L’approdo della Sfinge

Monopoli - 19/01/2013 : 09/02/2013

In un’insenatura dell’Adriatico, dalla terra salentina fatta di pietra, di tufo e di carparo si erge una roccia fra le altre: è l’immagine della Sfinge, che emerge dalle acque con la forza di chi le domina. Il simbolo della “Sfinge”, in questa mostra è rappresentato attraverso varie tecniche.

Informazioni

  • Luogo: GALLERIA SPAZIOSEI
  • Indirizzo: Via Sant'anna 6 - Monopoli - Puglia
  • Quando: dal 19/01/2013 - al 09/02/2013
  • Vernissage: 19/01/2013 ore 19
  • Generi: arte contemporanea, collettiva
  • Orari: Martedì - Sabato 18.00 – 21.00
  • Patrocini: Provincia di Bari e della Città di Monopoli

Comunicato stampa

L’APPRODO DELLA SFINGE

In un’insenatura dell’Adriatico, dalla terra salentina fatta di pietra, di tufo e di carparo si erge una roccia fra le altre: è l’immagine della Sfinge, che emerge dalle acque con la forza di chi le domina.
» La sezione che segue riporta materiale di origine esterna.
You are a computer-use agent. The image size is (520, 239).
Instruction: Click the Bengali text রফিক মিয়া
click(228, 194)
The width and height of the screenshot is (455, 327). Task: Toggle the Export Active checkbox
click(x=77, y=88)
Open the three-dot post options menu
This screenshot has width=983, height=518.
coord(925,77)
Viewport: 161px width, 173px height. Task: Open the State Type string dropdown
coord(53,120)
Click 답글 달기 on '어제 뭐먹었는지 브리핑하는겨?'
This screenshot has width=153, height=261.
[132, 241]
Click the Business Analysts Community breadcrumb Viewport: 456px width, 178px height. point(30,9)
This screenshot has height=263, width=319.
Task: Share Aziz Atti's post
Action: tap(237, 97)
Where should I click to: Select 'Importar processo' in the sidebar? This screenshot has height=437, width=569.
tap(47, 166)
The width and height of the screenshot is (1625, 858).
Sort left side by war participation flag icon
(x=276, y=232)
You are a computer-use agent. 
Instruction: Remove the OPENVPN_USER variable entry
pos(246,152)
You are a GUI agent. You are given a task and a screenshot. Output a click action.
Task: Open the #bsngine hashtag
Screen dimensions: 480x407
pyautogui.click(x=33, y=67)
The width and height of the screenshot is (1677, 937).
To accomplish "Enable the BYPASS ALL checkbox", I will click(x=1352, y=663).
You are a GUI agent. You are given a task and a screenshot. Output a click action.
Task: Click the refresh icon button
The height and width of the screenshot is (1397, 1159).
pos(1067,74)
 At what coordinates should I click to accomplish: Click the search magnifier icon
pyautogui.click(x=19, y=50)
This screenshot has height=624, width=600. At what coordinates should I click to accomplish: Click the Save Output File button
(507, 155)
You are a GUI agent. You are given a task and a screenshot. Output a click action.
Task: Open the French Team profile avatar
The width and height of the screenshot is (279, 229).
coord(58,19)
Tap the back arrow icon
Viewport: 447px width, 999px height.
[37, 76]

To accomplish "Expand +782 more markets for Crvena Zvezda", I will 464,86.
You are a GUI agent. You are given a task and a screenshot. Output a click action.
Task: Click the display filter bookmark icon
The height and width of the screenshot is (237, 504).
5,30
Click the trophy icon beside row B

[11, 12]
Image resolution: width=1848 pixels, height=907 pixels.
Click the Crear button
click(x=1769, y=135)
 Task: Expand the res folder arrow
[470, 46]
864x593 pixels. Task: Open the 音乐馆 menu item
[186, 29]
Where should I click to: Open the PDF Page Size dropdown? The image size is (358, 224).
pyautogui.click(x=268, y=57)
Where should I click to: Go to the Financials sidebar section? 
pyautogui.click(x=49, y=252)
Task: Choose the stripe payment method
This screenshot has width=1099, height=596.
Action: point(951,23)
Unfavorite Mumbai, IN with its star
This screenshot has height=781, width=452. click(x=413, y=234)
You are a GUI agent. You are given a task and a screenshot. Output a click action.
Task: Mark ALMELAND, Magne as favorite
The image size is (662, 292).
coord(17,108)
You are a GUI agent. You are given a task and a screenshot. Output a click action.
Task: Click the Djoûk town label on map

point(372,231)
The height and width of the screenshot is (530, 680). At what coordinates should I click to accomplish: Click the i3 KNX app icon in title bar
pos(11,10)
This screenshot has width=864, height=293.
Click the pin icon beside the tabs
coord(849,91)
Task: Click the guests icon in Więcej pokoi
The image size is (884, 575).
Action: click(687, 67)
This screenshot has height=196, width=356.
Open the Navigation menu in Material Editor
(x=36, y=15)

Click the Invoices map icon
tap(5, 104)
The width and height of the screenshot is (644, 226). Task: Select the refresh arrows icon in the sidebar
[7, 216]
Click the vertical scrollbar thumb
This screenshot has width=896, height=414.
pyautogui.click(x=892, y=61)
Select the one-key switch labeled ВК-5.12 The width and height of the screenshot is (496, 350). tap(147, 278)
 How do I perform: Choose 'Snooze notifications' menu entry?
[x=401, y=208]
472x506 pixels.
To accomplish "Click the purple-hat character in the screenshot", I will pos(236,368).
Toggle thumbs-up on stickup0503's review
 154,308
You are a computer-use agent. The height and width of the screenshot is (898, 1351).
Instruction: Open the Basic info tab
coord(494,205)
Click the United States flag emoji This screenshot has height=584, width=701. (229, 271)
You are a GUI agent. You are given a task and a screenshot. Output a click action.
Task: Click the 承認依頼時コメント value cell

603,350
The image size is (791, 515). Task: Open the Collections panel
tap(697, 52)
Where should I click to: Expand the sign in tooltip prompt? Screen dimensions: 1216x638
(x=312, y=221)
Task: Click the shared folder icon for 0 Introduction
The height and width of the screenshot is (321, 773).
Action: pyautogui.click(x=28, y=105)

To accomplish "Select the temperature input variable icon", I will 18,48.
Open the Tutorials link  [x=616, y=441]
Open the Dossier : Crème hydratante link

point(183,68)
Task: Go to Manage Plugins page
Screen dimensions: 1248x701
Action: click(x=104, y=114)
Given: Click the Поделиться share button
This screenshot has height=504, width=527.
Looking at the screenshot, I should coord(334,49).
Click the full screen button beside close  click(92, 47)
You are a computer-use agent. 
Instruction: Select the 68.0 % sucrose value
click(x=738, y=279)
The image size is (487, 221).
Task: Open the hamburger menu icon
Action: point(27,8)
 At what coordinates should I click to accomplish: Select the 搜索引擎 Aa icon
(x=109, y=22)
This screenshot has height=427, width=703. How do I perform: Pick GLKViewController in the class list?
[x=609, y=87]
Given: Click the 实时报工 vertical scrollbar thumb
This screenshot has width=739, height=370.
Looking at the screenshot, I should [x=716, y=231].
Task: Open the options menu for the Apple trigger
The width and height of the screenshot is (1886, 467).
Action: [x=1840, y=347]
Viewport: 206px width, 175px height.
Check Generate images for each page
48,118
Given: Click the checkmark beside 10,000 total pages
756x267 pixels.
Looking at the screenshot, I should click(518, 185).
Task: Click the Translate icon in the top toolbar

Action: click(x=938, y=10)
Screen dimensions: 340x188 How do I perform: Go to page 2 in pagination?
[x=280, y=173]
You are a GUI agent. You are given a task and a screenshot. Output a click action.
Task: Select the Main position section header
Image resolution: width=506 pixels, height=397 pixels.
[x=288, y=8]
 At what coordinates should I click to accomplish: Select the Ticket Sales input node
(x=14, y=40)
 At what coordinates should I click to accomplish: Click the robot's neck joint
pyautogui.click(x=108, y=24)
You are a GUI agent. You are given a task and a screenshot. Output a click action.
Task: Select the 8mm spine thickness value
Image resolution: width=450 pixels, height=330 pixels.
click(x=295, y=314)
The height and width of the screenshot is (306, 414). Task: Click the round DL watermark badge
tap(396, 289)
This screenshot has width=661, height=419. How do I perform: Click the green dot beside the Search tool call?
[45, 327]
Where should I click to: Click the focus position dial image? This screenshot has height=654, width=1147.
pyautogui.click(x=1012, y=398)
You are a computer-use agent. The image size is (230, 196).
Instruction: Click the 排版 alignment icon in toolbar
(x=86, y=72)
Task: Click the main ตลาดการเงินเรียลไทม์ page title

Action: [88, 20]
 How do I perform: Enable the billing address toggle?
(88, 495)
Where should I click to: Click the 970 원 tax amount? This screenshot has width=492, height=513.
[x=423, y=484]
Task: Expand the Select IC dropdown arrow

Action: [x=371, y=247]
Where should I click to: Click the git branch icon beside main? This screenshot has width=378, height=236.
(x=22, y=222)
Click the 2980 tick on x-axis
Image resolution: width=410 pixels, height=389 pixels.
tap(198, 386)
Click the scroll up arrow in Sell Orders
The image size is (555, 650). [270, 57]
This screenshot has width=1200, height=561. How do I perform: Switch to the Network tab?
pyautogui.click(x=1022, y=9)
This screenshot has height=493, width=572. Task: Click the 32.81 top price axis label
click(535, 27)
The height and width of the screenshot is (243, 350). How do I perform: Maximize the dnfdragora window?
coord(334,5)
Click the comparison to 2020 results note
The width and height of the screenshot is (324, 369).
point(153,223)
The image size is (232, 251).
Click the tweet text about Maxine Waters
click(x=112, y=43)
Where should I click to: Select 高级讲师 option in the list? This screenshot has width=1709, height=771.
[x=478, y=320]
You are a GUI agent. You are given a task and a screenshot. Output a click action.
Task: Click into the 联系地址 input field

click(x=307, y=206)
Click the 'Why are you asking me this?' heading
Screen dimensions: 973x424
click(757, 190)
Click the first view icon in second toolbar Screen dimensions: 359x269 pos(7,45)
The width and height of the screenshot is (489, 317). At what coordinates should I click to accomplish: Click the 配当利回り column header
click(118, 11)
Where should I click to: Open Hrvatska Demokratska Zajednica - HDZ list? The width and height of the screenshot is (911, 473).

Il simbolo della “Sfinge”, in questa mostra, consente agli artisti Ornella CUCCI, Ercole PIGNATELLI, Silvia CAPILUPPI, Andrea CHISESI e Jernej FORBICI di esprimere la propria creatività e immaginazione, generando un autentico gioco barocco dove le scene si susseguono e si trasformano e adornano la creatura mitologica di nuovi elementi fatti di magia e di mistero


La narrazione meravigliosa ha inizio con la fotografia di Ornella Cucci, che mantiene tenacemente la purezza fotografica, non cedendo alla tentazione di operare interventi di tipo fotografico, ma amabilmente concedendole un particolare gioco visionario. Nelle opere di Jerenej Forbici, sloveno di nascita, la Sfinge, con il suo plurimillenario carico di storia e di valori simbolici, ben si coniuga con una pittura abituata ad avere per protagonista la natura. Silvia Capiluppi, invece, seleziona materiali e tecniche diversi, sviluppando un racconto autobiografico, che non si chiude in se stesso ma riesce a coinvolgere lo spettatore. Andrea Chisesi sperimenta le possibili contaminazioni del linguaggio fotografico con la pittura e non solo, coniugando antiche tecniche ibridate con la moderna tecnologia. Per Ercole Pignatelli ospitare la Sfinge è stato un viaggio mitico, pieno di avventure: nel nero che la circonda emergono figure femminili opulente e sensuali come frutti appetitosi ma che nascondono insidie e tranelli.
La mostra, a cura di Mina TARANTINO, sarà inaugurata sabato 19 gennaio 2013 alle ore 19.00, con presentazione critica di Santa FIZZAROTTI SELVAGGI.